Imagine you are a CPG (consumer packaged goods) marketing executive exploring advertising opportunities at an upcoming New York Giants game. You want to analyze visitation patterns at Metlife Stadium to determine if your product will appeal to the sports fans in attendance. How many people are likely to come to the game? And what are their interests and consumer preferences?
To answer these questions, you will first need to identify the exact boundaries of the POI to be analyzed – and the way you define them will depend on the nature of your advertising strategy.
If the ads are to be displayed on a scoreboard inside the stadium, for example, your analysis will need to focus on people who actually go inside the venue, and your POI will be defined accordingly. If your ads are also to be posted on billboards outside the stadium, on the other hand, you may define the POI to encompass the venue’s parking lots as well, to include tailgaters in your analysis. And if the Giants are playing, say, the Philadelphia Eagles – with many fans coming from out of state – you may decide to study additional POIs such as Lincoln Financial Field.
Correctly defining the POI to be studied so that it precisely captures the relevant target audience is a critical first step in performing successful location intelligence analysis.
Placer.ai uses advanced machine learning techniques to gather all the information needed to correctly identify millions of points of interest nationwide and to gain a deep understanding of who they serve and how they are performing. With advanced geofencing techniques, Placer creates polygons that accurately represent a POI’s perimeter. And using anonymized, aggregated location data from millions of mobile devices, Placer provides accurate foot traffic analytics that allow users to closely analyze visitation patterns. These analytics can be integrated with multiple datasets, to glean in-depth, actionable location intelligence.
Placer’s platform includes millions of verified POIs, representing stores, restaurants, shopping malls, gyms, offices, downtown districts and other venues across the United States. A POI is considered verified only if it has been meticulously analyzed, cleaned, and correctly attributed to the right business or chain. Placer also allows users to create and geofence custom POIs to meet their individual needs.
To protect privacy and safety, Placer employs minimum visitation standards, so that only POIs that get at least 50 panel visits per reporting period are included in the platform.
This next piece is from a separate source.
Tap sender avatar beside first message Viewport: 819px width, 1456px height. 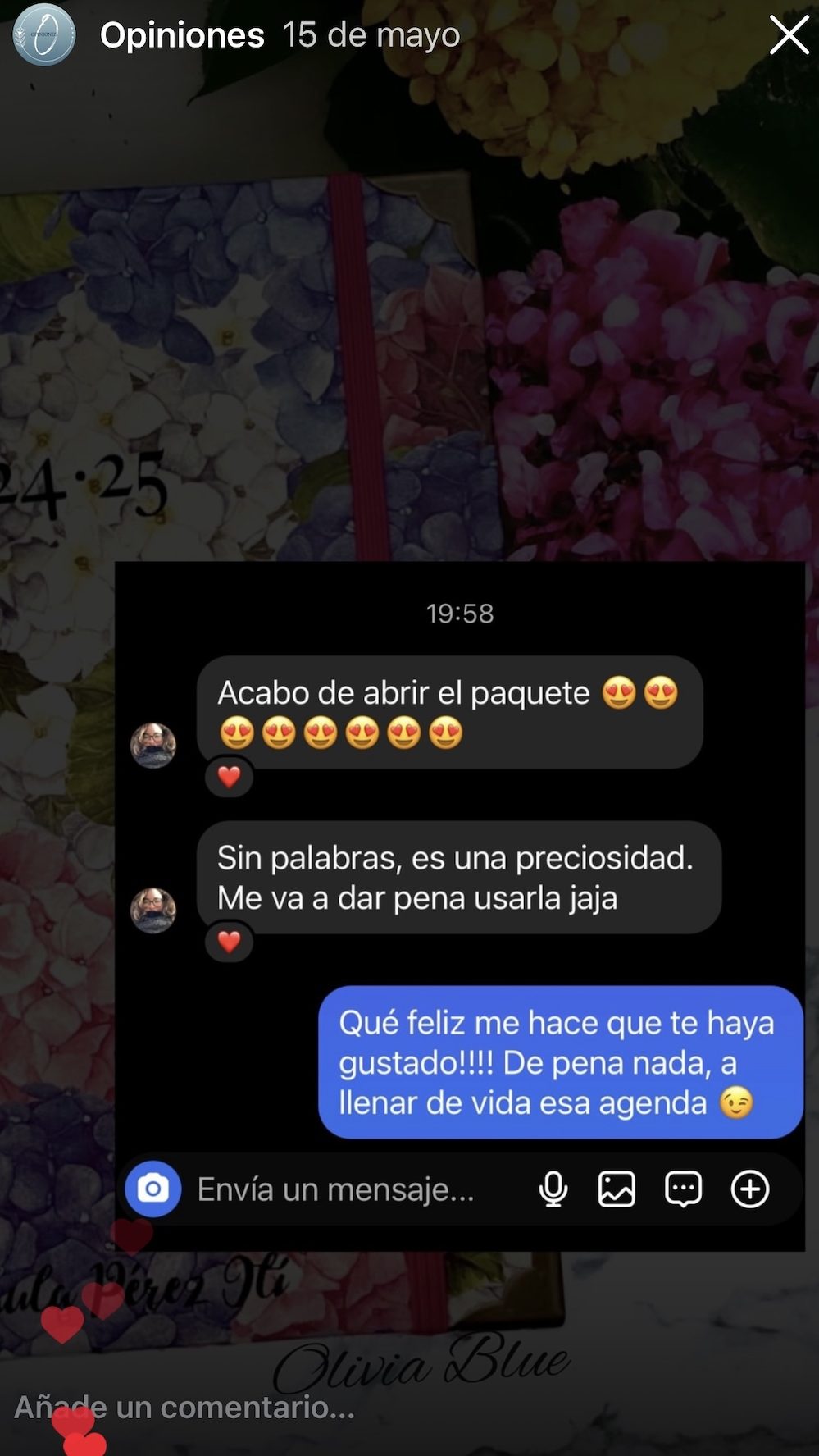coord(153,745)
In addition, it does not make available any information on sensitive places like schools, places of worship, and women’s health facilities.
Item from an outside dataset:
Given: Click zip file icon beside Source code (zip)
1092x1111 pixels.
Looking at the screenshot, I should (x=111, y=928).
In a data-driven world, reliable and up-to-date POI data is not just nice to have – it is the foundation of every location-centric data source. Point of interest data fuels informed decision-making in a variety of fields, from retail to commercial real estate management, and empowers professionals to take market analysis to the next level.
To usefully guide decision-making, however, POI data tools have to meet the most exacting standards. The information needs to be accurate, granular, comprehensive, up-to-date, and user-friendly. When choosing a location data provider, it is important to find one that meticulously reviews the POIs it uses to ensure a reliable foundation for accurate location analysis.